(Saved data entries)
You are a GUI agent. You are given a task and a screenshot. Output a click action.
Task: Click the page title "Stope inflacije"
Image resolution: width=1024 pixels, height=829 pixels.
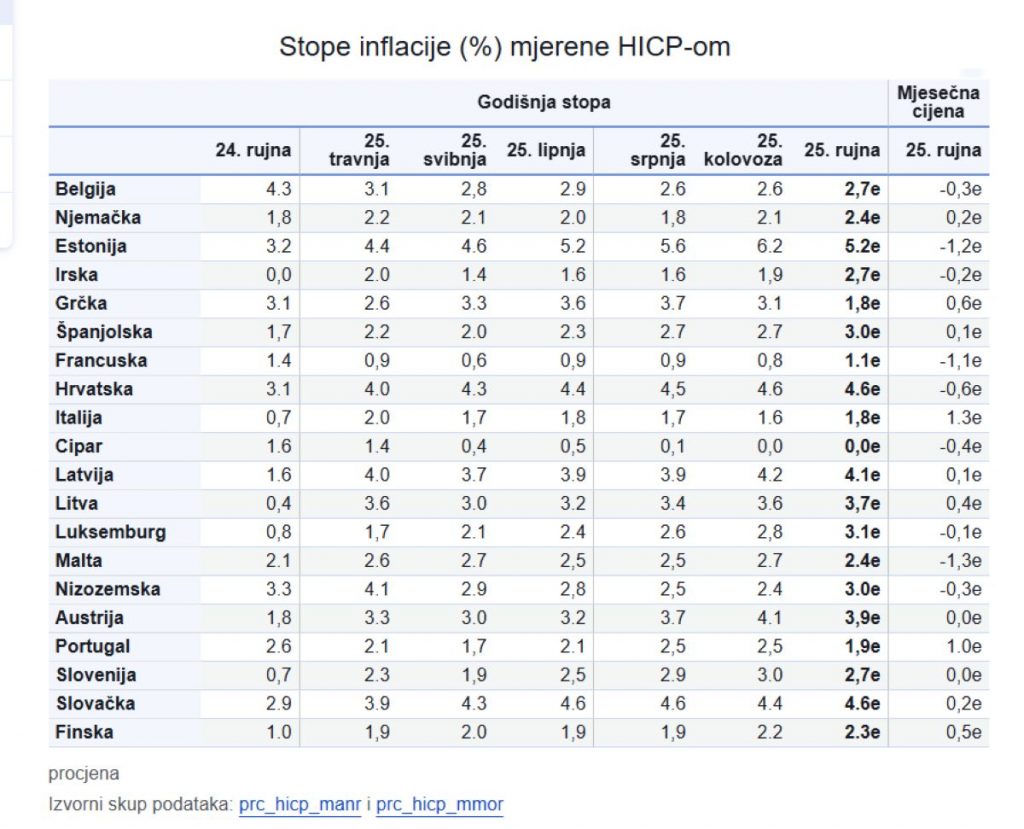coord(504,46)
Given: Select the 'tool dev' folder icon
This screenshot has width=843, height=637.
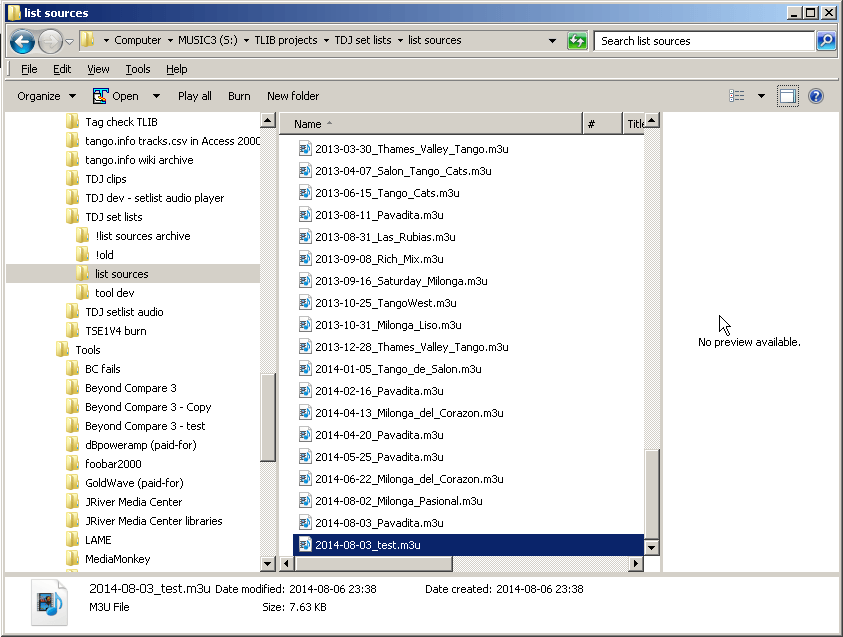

> TASK DIRECTIONS:
All lines carrying the word "screenshot" must be copied from the data above.

> RESPONSE TO THE EXERCISE:
You are a GUI agent. You are given a task and a screenshot. Output a click action.
This screenshot has width=843, height=637.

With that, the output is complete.